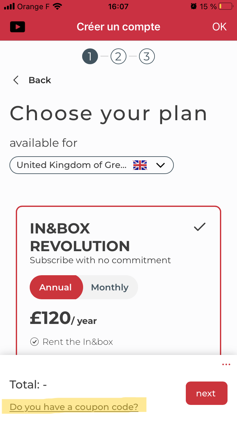Viewport: 237px width, 422px height.
Task: Switch billing to Annual
Action: coord(56,287)
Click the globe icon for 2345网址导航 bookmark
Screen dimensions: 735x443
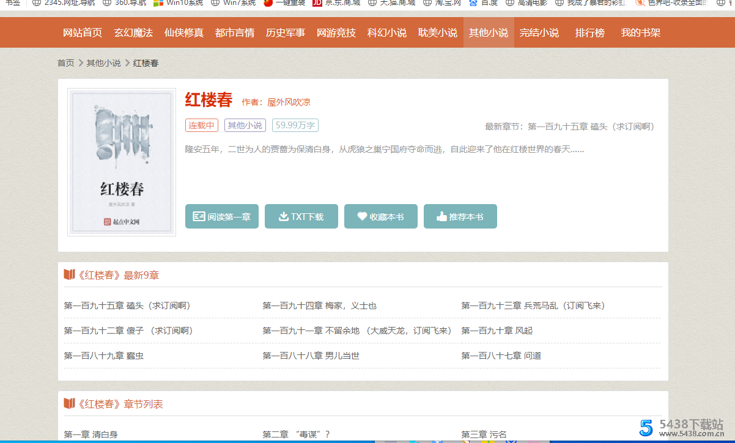pyautogui.click(x=37, y=2)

▬▬▬▬▬▬

Problem to work on: Set down word for word each line from the one containing "Click the globe icon for 2345网址导航 bookmark" through the end of the material, and keep the pictures out of it.

Answer for the task:
Click the globe icon for 2345网址导航 bookmark
Screen dimensions: 735x443
pyautogui.click(x=37, y=2)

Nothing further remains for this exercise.